SOURCE MATERIAL:
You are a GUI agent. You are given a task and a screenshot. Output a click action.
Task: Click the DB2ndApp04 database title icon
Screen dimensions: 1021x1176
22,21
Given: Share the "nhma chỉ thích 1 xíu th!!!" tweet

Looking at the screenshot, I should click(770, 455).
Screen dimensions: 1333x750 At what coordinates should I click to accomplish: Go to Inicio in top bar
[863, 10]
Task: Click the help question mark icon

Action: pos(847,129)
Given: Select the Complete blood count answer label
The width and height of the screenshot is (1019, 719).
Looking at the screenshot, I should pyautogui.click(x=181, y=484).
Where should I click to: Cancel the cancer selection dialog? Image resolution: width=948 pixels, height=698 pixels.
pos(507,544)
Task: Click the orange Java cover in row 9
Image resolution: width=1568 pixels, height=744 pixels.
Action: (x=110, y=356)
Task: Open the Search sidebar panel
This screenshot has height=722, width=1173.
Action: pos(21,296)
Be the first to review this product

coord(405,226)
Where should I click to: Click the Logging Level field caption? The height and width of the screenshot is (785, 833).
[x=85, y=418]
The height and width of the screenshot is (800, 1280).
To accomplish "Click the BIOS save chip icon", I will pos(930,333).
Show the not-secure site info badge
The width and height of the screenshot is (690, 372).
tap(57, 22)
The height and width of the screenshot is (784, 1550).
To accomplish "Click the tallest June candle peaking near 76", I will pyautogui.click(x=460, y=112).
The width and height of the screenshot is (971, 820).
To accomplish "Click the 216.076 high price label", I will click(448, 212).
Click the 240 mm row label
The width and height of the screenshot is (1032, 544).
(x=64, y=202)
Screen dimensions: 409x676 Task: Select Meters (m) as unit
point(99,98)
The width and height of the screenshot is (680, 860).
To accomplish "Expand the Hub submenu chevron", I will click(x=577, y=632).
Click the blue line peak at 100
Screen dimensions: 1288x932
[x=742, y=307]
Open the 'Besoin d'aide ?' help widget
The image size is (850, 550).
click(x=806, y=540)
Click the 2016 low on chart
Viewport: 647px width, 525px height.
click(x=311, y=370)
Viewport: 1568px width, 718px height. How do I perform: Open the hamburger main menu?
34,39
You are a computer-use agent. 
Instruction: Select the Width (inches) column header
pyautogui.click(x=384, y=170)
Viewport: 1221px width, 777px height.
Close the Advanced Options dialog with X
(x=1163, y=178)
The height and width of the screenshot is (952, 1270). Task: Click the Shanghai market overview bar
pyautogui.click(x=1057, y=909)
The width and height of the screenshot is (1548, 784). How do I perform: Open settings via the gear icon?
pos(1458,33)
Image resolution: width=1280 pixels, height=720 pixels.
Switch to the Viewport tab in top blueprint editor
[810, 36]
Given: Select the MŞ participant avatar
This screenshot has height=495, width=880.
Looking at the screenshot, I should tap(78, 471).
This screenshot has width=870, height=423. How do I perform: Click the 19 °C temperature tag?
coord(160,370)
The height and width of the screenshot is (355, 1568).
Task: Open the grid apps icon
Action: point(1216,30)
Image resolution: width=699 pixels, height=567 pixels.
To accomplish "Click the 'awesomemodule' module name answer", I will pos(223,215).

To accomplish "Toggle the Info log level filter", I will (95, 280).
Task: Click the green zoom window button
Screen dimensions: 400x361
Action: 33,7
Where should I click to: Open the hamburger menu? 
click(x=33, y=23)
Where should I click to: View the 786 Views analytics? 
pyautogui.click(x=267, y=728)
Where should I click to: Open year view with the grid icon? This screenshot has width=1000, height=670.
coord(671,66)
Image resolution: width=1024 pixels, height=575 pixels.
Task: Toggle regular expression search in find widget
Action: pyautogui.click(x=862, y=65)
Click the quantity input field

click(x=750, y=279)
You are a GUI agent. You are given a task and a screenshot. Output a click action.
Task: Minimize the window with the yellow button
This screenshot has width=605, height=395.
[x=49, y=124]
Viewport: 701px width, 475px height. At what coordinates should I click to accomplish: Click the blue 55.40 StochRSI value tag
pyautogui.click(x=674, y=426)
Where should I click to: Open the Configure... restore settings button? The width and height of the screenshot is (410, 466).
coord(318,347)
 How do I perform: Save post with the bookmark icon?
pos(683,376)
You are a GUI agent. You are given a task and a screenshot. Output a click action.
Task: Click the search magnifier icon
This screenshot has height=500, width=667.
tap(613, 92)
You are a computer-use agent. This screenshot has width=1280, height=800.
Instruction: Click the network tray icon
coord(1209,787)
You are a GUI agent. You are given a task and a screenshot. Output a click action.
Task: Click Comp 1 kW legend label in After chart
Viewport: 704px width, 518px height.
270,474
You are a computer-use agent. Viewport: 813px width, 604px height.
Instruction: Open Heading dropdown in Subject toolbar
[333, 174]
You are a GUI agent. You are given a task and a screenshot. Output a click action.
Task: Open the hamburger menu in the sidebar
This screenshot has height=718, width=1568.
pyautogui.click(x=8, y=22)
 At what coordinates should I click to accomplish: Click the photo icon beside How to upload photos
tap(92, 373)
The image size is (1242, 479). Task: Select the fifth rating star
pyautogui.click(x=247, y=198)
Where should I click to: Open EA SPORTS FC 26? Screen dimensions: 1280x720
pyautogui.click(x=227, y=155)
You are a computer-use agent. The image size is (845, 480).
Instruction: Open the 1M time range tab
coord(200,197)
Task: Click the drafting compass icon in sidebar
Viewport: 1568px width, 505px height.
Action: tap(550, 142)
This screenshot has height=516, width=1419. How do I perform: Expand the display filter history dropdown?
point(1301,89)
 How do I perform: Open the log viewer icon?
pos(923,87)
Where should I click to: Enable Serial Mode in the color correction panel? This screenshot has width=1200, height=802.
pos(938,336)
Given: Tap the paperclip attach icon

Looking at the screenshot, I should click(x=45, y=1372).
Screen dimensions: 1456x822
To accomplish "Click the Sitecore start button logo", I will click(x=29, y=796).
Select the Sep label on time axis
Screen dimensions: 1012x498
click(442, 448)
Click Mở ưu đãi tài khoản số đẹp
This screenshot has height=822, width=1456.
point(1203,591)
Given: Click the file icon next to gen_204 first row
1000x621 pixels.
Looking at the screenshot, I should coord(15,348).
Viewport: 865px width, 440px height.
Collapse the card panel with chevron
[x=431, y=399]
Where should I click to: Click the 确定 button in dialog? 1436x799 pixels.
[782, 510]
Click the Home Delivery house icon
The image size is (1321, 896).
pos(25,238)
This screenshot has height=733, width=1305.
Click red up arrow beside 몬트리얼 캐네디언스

YOUR TASK: The lines above starting at the one that contains "This screenshot has width=605, height=395." and ending at the one that contains "You are a computer-use agent. Viewport: 813px" must be transcribed exactly, and no other lines may appear.

ANSWER TO THE PROBLEM:
This screenshot has width=605, height=395.
[x=49, y=124]
Viewport: 701px width, 475px height. At what coordinates should I click to accomplish: Click the blue 55.40 StochRSI value tag
pyautogui.click(x=674, y=426)
Where should I click to: Open the Configure... restore settings button? The width and height of the screenshot is (410, 466).
coord(318,347)
 How do I perform: Save post with the bookmark icon?
pos(683,376)
You are a GUI agent. You are given a task and a screenshot. Output a click action.
Task: Click the search magnifier icon
This screenshot has height=500, width=667.
tap(613, 92)
You are a computer-use agent. This screenshot has width=1280, height=800.
Instruction: Click the network tray icon
coord(1209,787)
You are a GUI agent. You are given a task and a screenshot. Output a click action.
Task: Click Comp 1 kW legend label in After chart
Viewport: 704px width, 518px height.
270,474
You are a computer-use agent. Viewport: 813px width, 604px height.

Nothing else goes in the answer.